The post commented plenty on DeSantis’ domestic policy, which consists primarily of his contributions to the culture wars. As for foreign policy, his record doesn’t offer much evidence that he's questioned any of the Republican Party’s hawkish positions, and it's difficult to find examples where he and Trump disagree sharply on any major policies.

Michael Trigoboff said...

The tone of the guest post dripped with negative emotion directed at all things anti-woke.

The culture war was not started by Ron DeSantis or Donald Trump. It was started by woke activists attempting to impose their far left ideology on everyone in this country. They accuse anyone who opposes them of “racism,” as though there were no valid reason to oppose the racial quotas they seek to impose.
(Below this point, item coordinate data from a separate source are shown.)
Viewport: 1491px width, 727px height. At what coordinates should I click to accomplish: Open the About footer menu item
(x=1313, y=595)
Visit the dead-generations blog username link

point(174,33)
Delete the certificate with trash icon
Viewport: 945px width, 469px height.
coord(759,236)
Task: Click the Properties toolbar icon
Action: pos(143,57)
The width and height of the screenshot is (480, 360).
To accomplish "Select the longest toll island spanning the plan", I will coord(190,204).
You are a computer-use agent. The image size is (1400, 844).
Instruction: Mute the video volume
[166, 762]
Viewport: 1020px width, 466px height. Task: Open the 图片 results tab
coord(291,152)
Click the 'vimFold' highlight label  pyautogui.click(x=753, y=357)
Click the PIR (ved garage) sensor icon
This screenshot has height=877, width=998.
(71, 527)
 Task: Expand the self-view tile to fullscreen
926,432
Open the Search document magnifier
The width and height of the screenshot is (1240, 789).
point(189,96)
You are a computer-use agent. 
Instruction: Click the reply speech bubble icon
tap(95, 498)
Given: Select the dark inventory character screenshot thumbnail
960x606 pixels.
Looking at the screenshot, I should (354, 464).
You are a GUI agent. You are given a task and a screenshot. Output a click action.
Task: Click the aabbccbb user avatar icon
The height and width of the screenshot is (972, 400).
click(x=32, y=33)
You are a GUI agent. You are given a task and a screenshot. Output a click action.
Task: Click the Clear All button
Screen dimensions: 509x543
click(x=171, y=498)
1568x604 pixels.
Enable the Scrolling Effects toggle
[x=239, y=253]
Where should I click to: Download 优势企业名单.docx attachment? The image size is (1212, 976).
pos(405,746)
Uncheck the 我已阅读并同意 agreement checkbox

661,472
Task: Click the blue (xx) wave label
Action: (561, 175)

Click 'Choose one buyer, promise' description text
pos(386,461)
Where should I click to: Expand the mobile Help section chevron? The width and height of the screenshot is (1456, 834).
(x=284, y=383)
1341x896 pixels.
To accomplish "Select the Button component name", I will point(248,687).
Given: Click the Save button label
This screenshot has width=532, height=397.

Their use of the r-word reminds me of the story of the boy who cried wolf.

Mike said...

Just a reminder:
Wikipedia defines ‘woke’ as an adjective derived from African-American Vernacular English meaning "alert to racial prejudice and discrimination," and Webster’s defines it as “aware of and actively attentive to important facts and issues, especially of racial and social injustice.”

Republicans obsess on it because without pandering to their white nationalist base, they’d have a lot of trouble winning elections. To make themselves seem less racist, at least to themselves, they’ve perverted the meaning to include just about anything they don’t like.

Malcolm said...

Michael T, STEADY, BOY! You get BALANCE from Sean and Tucker? Holy Guacamole!

Malcolm said...

Michael T, STEADY, BOY! You get BALANCE from Sean and Tucker? Holy Guacamole!